Honestly, men and women both have their particular “issues” that they bring to today’s dating world. Yes, many men, as well as women, are afraid of commitment. The bottom line of any relationship is having a common vision for life and keeping Christ at the center. If we are dating and marrying in order “to make myself happy,” then our priorities are upside down. We need to seek the spouse with whom we can grow together in love for Christ and with whom we can get to heaven. Of course, along with aspects related to faith and a common vision, we also need to seek a spouse who is in general a healthy person on the natural human level as well.
I’d add this: Just relax! Try to see the other person as a brother or sister in Christ and develop a friendship. Then see where it goes. If both people are seeking God’s will then the Lord will lead.
ZENIT: Why is a conference like this important to the Catholic faith? Is there a great need for this ministry?
Northrop: The percentage of singles in the USA is always a surprise to me. Speaking about society in general, some cities are at a point where there are more households led by singles than by married people. A recent study in the USA reported that there are now more people ages 25-34 who have never been married than there are people that age who are married.
There are a record number of single Catholics in the U.S.: more than 27 million, according to a Pew research poll. They make up nearly 40% of the Catholic population here.
Single Catholics hunger for the camaraderie a conference provides. It’s all too easy to feel alone or isolated as a single among a sea of married people. As to the conference’s impact on the Catholic faith, attendees come away encouraged and emboldened to embrace their faith, to integrate it into their daily lives more fully and to evangelize. We hear stories of attendees going home and making a difference on a local level.
Conferences like the National Catholic Singles Conference are also important to the Catholic faith because they provide a service to a specific niche within the Church. A parish priest or bishop cannot possibly attend to all the specialized needs of each sub group within the Church but through their leadership and guidance others can take up such tasks, which is what we try to do through NCSC.

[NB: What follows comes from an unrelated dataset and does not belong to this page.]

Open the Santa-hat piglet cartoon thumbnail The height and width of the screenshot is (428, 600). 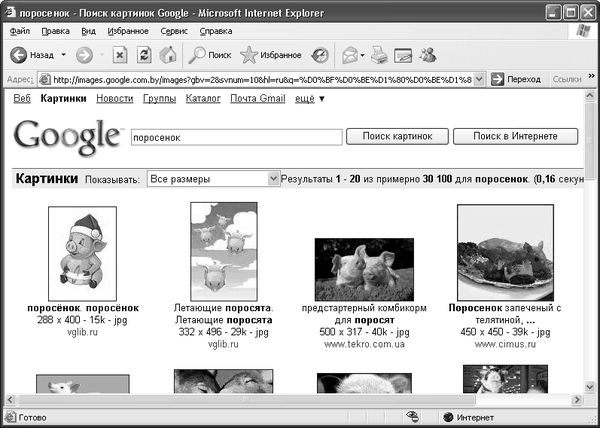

ZENIT: What can parishes or dioceses do to better the situation of singles ministry?
Northrop: There is certainly a lot that can be done to minister to singles. As far as practical things, first of all, awareness of the existence of singles is an important step. It is important that they are acknowledged in parish programs so that they don’t get the impression that it’s only teens, families and seniors who are part of the Church. If priests can just be aware of this when they preach and perhaps include examples that involve singles, that would be a great start. Having events for singles is important, but it’s also crucial that singles be invited to get involved with general parish events whether it be teaching CCD, pro-life work, feeding the homeless, reaching out to the elderly, joining the Knights of Columbus or other similar groups, etc.

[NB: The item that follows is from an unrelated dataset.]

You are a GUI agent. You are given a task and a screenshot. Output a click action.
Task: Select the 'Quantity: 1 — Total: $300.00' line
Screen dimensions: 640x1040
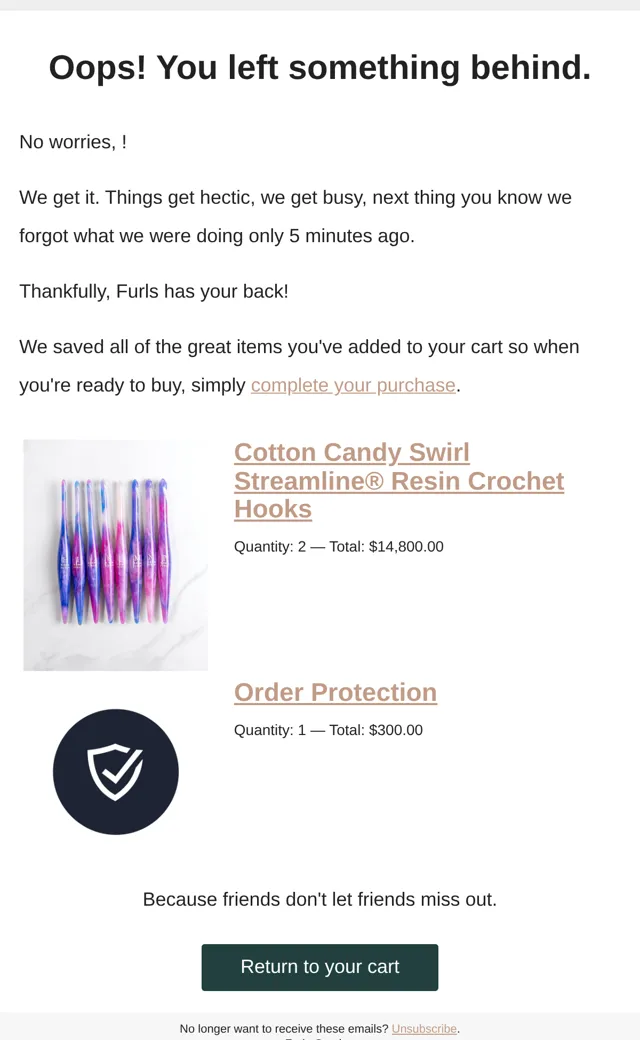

ZENIT: Any final thoughts on your ministry:
Northrop: I am grateful for the opportunity to serve my fellow Catholic singles through the NCSC. This is not something I looked for, nor did I expect to be single myself for so long. But God’s ways are not our ways — and ultimately I trust that he knows what is best for each and every person. Christ is our ultimate fulfillment and only through falling in love with him will we be able to fully live the life of self-gift in marriage or the religious life. The NCSC strives to support Catholic singles in their life with Christ and in the Church and to provide hope in today’s world.